Three allocators, one rule for when to use each:

  • Per agent arena. Transport bytes that flow between actors in one agent's subtree: LLM payloads, tool arguments, tool results, stream chunks, event text. Created at spawn_agent, auto reset after every Agent_Response. Sub agents inherit the parent's arena.
  • Actor arena. Per actor working memory that dies with the actor: parser buffers, stream accumulators, chat history (owned strings, survive arena reset), worker/agent names, proxy routes, ingress state. Managed automatically by actod.
  • Heap. User owned configuration (Agent_Config, Provider_Config, Tool_Def, static prompts). Lives for the lifetime of your program.

Rule of thumb: if the string flows through a message, put it in a Text. If it's spawn time infrastructure, clone into the actor arena.
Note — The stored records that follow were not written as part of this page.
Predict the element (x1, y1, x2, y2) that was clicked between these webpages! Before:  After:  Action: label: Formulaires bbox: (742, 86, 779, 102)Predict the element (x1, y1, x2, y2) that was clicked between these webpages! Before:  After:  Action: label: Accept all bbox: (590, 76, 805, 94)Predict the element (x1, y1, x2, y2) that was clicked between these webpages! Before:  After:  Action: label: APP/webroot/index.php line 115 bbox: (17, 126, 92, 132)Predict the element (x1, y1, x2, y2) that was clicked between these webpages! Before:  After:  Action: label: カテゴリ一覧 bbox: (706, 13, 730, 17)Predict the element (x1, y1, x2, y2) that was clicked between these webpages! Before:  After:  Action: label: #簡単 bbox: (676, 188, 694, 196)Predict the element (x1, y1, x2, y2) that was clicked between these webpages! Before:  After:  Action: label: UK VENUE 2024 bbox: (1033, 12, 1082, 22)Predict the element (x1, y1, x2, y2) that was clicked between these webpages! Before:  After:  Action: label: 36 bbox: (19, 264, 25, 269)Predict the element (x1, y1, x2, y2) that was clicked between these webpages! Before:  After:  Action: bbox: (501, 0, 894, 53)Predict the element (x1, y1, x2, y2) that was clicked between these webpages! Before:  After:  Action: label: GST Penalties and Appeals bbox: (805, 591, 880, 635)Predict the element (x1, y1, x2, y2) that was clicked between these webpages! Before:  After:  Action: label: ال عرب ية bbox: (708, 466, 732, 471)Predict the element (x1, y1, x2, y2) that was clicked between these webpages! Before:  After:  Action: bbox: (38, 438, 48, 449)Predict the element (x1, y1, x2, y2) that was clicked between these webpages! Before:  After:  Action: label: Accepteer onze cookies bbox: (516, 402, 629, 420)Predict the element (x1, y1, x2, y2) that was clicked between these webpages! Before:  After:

If it's compile time config, leave it where the user puts it.

See docs/07_text-store.md for the full walkthrough.


Configuration

enact.make_agent_config(
    system_prompt           = "...",
    provider                = provider,               // default provider
    model                   = .Claude_Sonnet_4_5,     // default model
    tools                   = tools,
    children                = nil,                    // []SPAWN of co spawned siblings
    worker_count            = 2,                      // parallel LLM HTTP workers
    max_turns               = 10,                     // tool calling budget per request
    max_tool_calls_per_turn = 20,                     // safety cap per turn
    max_tokens              = 4096,
    temperature             = 0.7,
    thinking_budget         = nil,                    // Maybe(int); Anthropic min 1024, Gemini 0=off/-1=dynamic/>0=fixed
    timeout                 = 60 * time.Second,
    tool_timeout            = 30 * time.Second,
    stream                  = false,
    forward_events          = false,
    forward_thinking        = true,
    enable_rate_limiting    = true,
    cache_mode              = .NONE,                  // .EPHEMERAL for prompt caching (Anthropic)
    tool_continuation       = "",                     // optional nudge after tool results
    validate_tool_args      = true,                   // compile input_schema once, validate every call
    accumulate_history      = true,                   // false = stateless per request; true = ongoing conversation
    trace_sink              = {},                     // see dev_trace_sink / function_trace_sink / custom_trace_sink
)

Minimum required for a working agent: provider + model. Dynamic routing is a runtime concern: send Set_Route from a router actor.

TODO

  • Eval harness. Run prompt / agent suites with assertions and metrics against the stub provider or a live one.
  • MCP tool. Wrap MCP server methods as enactod Tools so agents can call external MCP services.
  • Per turn token usage events (currently only final Agent_Response carries totals).
  • Vertex / Bedrock provider wrappers.
  • Shared ratelim:<provider> actor agents attach to by name. Sub agent pools and multi agent setups currently race independent limiters toward the same provider's 429. Per agent ratelim:<name> stays as the default.
  • Peer budget actor (max_tokens_total, max_wallclock, cost). max_turns alone misses cheap but endless tool loops and router driven mid conversation model swaps. Budget owns the ledger; agent queries and aborts on breach. Visibility, not supervisor enforcement.
  • Add parent_request_id: Request_ID to Agent_Event (8 bytes). Makes event correlation tractable across sub-sub agent trees. Full span IDs stay on Trace_Event; don't blur the UI/delta stream into the observability stream.